LONDON: Sterling hit a more than six-year high against the euro on Wednesday after an adviser to Europe's highest court left the door open to the European Central Bank embarking on outright government bond buying.
Sterling also rose against the dollar with the greenback fell on weaker-than-expected retail sales data out of the United States. Retail sales fell 0.9 percent in December as demand fell nearly across the board. It was the largest decline in 11 months.
Sterling was up 0.3 percent on the day at 77.44 pence per euro, having risen to as high as 77.33 pence per euro earlier in the day. Against the dollar, it was up 0.4 percent at $1.5220.
Traders said the pound was still drawing support from expectations the UK economy would outstrip its peers in Europe. While a fall in inflation and some more measured numbers on growth have led investors to push back the timeline on a first rise in Bank of England interest rates, that outlook still contrasts with the threat of deflation facing the euro zone.

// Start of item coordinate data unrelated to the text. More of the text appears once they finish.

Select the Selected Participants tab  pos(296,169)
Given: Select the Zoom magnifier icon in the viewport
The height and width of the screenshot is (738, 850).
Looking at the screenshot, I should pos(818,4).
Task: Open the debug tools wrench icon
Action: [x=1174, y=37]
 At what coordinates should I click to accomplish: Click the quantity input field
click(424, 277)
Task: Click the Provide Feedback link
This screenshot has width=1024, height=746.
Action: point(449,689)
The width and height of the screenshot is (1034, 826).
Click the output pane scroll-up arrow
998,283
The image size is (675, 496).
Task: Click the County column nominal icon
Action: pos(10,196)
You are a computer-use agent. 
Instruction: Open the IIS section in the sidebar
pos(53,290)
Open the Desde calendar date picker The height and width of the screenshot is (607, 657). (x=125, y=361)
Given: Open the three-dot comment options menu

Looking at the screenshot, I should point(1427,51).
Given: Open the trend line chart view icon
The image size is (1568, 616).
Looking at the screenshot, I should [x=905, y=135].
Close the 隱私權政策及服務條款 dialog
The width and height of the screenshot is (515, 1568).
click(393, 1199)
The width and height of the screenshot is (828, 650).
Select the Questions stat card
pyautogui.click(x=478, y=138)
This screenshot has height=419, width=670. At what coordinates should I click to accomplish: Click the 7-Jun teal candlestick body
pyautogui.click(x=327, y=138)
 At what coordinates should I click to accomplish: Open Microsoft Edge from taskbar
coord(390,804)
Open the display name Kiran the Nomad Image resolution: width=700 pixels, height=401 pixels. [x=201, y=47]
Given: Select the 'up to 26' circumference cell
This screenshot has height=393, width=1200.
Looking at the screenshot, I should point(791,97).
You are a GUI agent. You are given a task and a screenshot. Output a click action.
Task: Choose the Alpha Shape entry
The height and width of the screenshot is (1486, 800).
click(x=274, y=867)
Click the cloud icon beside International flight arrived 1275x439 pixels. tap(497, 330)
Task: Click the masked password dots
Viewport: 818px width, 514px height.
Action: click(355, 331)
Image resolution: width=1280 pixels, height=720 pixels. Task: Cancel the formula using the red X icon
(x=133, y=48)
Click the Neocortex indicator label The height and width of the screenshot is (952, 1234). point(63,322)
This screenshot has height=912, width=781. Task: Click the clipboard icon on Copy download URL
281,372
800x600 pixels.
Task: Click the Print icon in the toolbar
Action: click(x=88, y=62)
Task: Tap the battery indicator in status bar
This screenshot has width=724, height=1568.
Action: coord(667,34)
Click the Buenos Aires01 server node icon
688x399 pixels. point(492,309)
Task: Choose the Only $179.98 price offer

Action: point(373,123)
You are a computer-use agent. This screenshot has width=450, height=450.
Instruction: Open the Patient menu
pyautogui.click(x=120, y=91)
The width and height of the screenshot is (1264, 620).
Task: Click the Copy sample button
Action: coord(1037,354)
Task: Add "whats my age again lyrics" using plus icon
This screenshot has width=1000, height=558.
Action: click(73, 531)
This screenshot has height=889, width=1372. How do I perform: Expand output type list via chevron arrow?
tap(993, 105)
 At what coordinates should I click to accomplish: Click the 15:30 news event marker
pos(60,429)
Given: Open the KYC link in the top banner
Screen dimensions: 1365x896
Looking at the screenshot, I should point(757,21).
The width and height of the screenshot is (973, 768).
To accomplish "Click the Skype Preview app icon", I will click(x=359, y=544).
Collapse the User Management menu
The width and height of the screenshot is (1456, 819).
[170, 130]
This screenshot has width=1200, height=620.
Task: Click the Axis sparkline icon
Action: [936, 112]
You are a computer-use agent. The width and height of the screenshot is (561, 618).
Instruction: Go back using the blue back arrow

Bank of England chief Mark Carney told a panel of lawmakers that recent drop in oil prices was positive for the UK economy.
The euro weakened broadly on Wednesday after an adviser to the European Court of Justice said an ECB bond-buying programme was legal under certain conditions.
The ECB wraps up its next policy meeting on Jan. 22. Stephen Gallo, an FX strategist at BMO, said the market, and importantly central bank reserve managers globally, seem to be adding to their long sterling positions versus the euro.
"Given monetary policy divergence between the BoE and the ECB, I'm sceptical that the market is overly short of pounds," he said.
"You would think the market is net short sterling against the dollar but reserve managers have probably moved to being net sellers of the euro.
We think the pound will head into the 76-76.50 area against the euro but will base thereafter." Still, Gallo agrees with a raft of strategists who expect the pound to weaken against a stronger dollar this year.
Also, Britain is facing the most open and uncertain general election of modern times in May, even as the country struggles with growing fiscal pressures and a current account deficit running of around 6 percent.
"While Carney highlighted the positives for the UK economy from low inflation we expect the sterling downtrend to remain in place," Morgan Stanley said in a note. "Sterling rebounds remain a sell, in our view, and we maintain our medium term target for a decline into the $1.40 area."